First and foremost, a tire pressure monitoring system (TPMS) is not a replacement for routine tire maintenance. It is, however, a good supplemental emergency warning system that you should take seriously. While these systems do have significant limitations, a tire pressure monitoring system (TPMS) warning light indicates a potentially serious problem.

What it Means When Your Tire Pressure Warning Light Comes On: Malfunction vs. Real Problem

When your tire pressure monitoring system (TPMS) warning light comes on, flashes repeatedly, and then turns off, this indicates a malfunction with the vehicle’s TPMS system. If the TPMS comes on and stays on, it means your tire has a dangerously low level of air pressure. The air loss detected by the TPMS could be the result of a slow leak that finally meets the warning threshold, or it could mean a sudden tire failure. Remember, manufacturing and design defects could cause tire failure at any given time.

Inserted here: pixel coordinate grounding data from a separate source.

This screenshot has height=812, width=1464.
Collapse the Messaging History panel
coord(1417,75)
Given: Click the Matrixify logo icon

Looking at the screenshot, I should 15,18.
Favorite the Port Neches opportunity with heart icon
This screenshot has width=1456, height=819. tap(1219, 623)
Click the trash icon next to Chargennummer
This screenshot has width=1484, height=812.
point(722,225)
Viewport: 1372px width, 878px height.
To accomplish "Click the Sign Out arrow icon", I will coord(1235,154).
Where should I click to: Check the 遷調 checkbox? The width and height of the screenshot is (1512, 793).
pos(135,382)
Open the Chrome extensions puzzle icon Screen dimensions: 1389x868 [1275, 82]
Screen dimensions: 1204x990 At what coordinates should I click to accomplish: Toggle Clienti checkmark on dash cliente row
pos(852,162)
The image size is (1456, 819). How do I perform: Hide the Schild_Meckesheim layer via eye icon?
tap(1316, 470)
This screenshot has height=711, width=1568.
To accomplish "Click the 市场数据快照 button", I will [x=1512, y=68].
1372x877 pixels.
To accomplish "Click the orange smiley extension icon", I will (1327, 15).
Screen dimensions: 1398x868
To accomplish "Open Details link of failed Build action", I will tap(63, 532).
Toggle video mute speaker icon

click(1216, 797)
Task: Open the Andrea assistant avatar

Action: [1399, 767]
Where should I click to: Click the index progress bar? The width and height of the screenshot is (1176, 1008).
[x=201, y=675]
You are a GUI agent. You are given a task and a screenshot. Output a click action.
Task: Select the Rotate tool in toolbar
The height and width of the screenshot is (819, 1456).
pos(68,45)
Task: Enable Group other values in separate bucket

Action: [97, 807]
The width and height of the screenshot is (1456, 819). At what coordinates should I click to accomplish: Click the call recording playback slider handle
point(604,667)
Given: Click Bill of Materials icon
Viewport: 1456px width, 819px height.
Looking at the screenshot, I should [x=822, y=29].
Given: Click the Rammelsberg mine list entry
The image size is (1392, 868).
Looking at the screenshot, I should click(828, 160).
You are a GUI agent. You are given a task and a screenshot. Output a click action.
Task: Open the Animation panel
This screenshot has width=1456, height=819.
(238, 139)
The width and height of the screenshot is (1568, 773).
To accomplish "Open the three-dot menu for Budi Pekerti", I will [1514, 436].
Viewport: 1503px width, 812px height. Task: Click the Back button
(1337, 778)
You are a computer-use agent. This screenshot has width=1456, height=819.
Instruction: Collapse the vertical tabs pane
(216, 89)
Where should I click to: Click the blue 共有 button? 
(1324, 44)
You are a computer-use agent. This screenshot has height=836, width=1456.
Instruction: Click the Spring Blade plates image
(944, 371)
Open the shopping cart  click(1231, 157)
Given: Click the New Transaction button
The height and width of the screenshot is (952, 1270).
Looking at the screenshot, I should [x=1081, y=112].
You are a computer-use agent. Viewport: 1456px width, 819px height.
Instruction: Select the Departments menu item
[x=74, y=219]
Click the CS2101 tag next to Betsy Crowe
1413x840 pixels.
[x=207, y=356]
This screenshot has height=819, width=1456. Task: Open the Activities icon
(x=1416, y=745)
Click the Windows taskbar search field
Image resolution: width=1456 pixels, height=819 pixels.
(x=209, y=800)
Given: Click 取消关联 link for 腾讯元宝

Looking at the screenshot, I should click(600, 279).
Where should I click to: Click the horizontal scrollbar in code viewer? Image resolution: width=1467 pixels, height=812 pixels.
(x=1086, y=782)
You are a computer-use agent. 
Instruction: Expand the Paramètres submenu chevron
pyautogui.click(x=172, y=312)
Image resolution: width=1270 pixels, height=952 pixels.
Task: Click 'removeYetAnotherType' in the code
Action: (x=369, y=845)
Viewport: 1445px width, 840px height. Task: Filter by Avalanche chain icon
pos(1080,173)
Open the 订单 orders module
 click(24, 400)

One of the largest tire pressure monitoring system (TPMS) manufacturers in the world, Schrader International, has provided helpful advice in the event your warning light turns on. First and foremost, find a safe place to get away from traffic so you can safely stop and get out of your car to check your tires. Slowly decelerate your vehicle and pull off on the side of the road.

Once you have stopped the vehicle in a safe location, get out your tire gauge and check the air pressure in each tire on your vehicle. Compare the pressure of the tires to your manufacturer’s recommended psi. This information can be found in your owner’s manual or on the placard label located just inside the driver’s door. If you are not comfortable checking the tire pressure on your own, carefully proceed to a professional tire technician. If you have CAA or roadside assistance, contact the customer support department and request assistance. This way you do not have to move your vehicle to a tire facility.

If you do not have a fast leak or a completely flat tire, carefully drive your vehicle to the nearest filling station or tire repair facility. NOTE: Do not drive on a flat tire. If you drive to a filling station, fill each tire to the manufacturer’s recommended pressure level. If you drive to a tire repair facility, have them check your tires for leaks and fill your tires with the necessary air. If repairs are necessary, have the tire repair facility perform the repairs. Once your tires have been repaired (if necessary) and inflated to their proper pressure, the tire pressure monitoring system (TPMS) light should go off. If it is the tire pressure monitoring system (TPMS) system that is acting up, have it serviced at your local service facility as quickly as possible.

Have Your Tires Checked Properly

If you filled your tires yourself and have not yet had the tires inspected by a reputable service facility, you need to do so as soon as possible. Even if you think that the problem has been solved, it is imperative that a service facility check your tires and your tire pressure monitoring system (TPMS) system after a TPMS alert has occurred.